Blinken in the Middle East as fifth month of Gaza war dawns

The head of American diplomacy, Antony Blinken, continues his tour of the Middle East on Tuesday to try to impose a ceasefire between Israel and Hamas in the Gaza Strip, besieged and devastated after four months of war.

Mr. Blinken, who began this fifth tour in Saudi Arabia on Monday since the start of the war on October 7, met President Abdel Fattah al-Sissi in Egypt on Tuesday before leaving for Qatar, then continuing his trip to Israel and in the occupied West Bank.

Bombings and fighting rage meanwhile in the Palestinian territory, where the Hamas Ministry of Health counted 107 dead in 24 hours. Israeli strikes hit the towns of Khan Younes and Rafah in the south, according to an AFP journalist.

The army indicated that it was engaged in “close combat” in Khan Younes, a city largely transformed into a field of ruins, accused by Israel of being a stronghold of the Palestinian Islamist movement.

Strikes also target the city of Rafah, in the far south of the territory, where more than 1.3 million people who have fled the fighting, five times its initial population, are crowded together in desperate conditions, according to the UN. out of a total of 2.4 million inhabitants in the Gaza Strip.

Rafah threatened

The city could be the next objective of Israel, which says it wants to “annihilate” the Islamist movement, classified as a terrorist organization by Israel, the United States and the European Union.

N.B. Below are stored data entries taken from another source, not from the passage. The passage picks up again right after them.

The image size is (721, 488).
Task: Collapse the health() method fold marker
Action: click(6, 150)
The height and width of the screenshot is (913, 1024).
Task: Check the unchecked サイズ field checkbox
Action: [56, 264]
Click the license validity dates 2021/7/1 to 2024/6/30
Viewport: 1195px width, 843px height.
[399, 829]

On Monday, Israeli Defense Minister Yoav Gallant warned that the army would “reach places where it has not yet fought […] to the last bastion of Hamas, namely Rafah.

The army “leaves us no other choice than death or displacement. They killed children, families, destroyed our homes, streets and towns,” testifies Riham Sharrab, a 21-year-old woman who fled Khan Younes to take refuge in Rafah.

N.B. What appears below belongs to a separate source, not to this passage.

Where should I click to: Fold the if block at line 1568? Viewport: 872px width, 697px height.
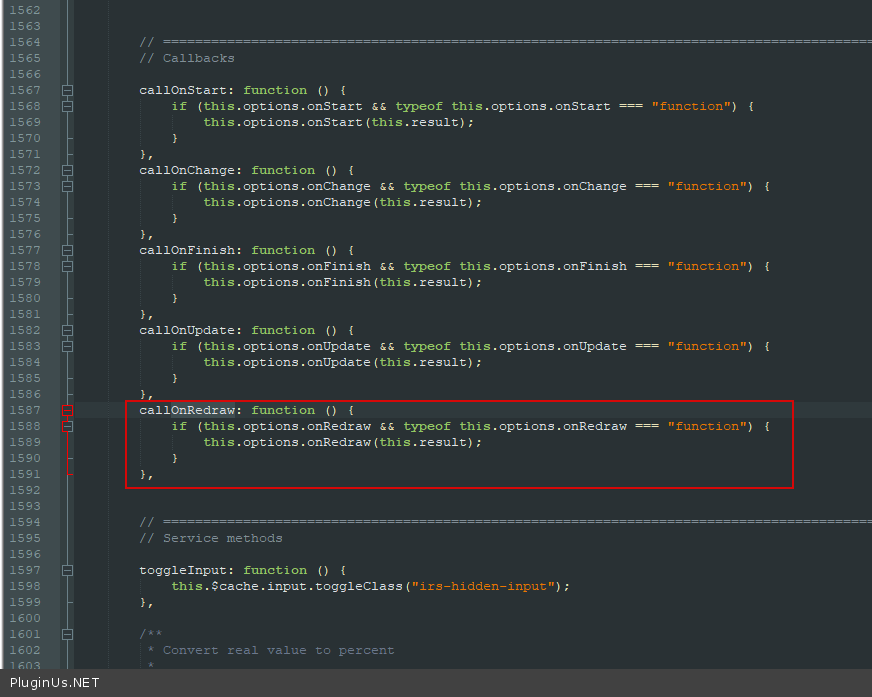tap(67, 106)
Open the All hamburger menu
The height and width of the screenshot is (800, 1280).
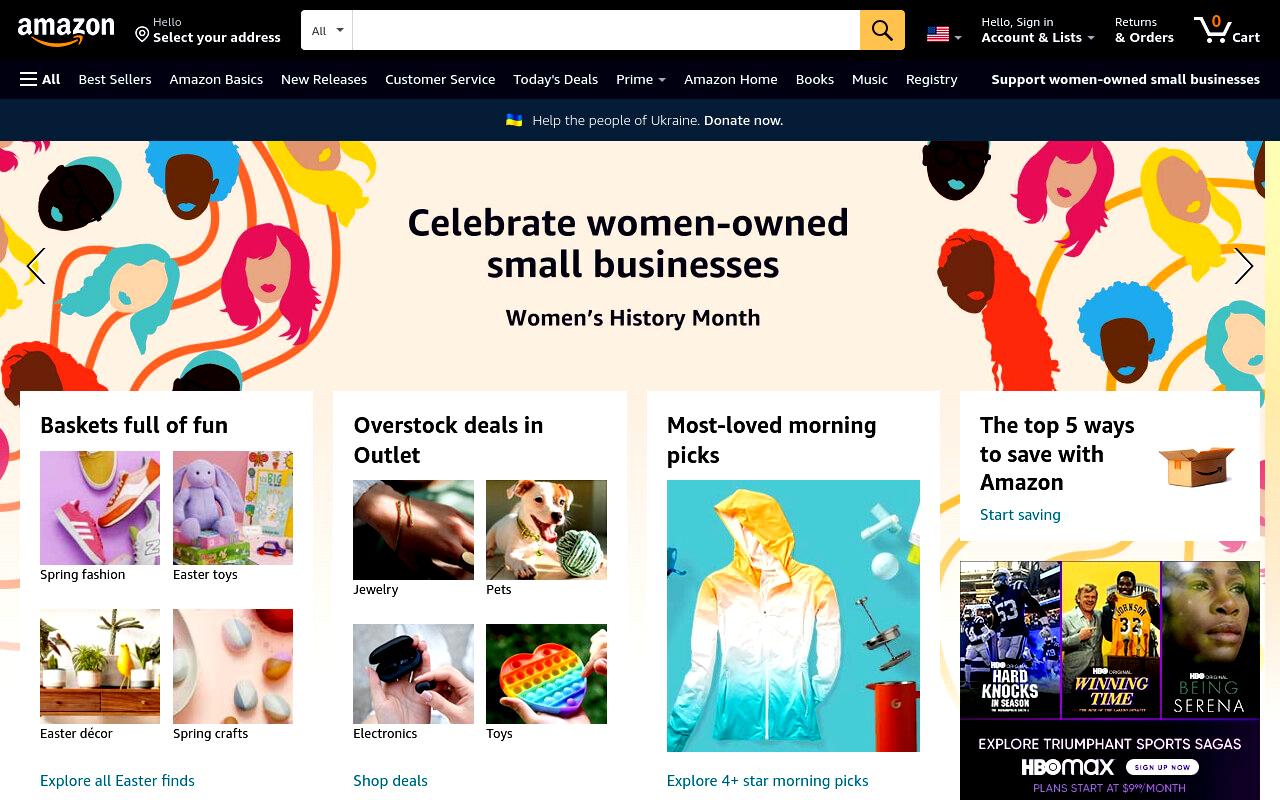click(x=40, y=79)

Israeli Prime Minister Benjamin “Netanyahu threatens to invade Rafah and uses the presence of Hamas as an excuse. But the goal is to destroy Rafah because it is the only place that the occupation (Israel, Editor’s note) has not yet destroyed. Israel will only stop when it has annihilated the people of Gaza,” says Raed al-Bardani, a 32-year-old displaced person.

Thousands of civilians arrive every day in this overcrowded city, backed by the closed border with Egypt, where they have only 1.5 to 2 liters of water each per day for drinking, cooking and washing, according to the UN.

In Israel, Mr. Blinken must notably insist on the urgency of letting aid enter the Gaza Strip.

In the territory plunged into a major humanitarian crisis, the fate of several hospitals, surrounded by fighting and housing thousands of displaced people, is a particular source of concern.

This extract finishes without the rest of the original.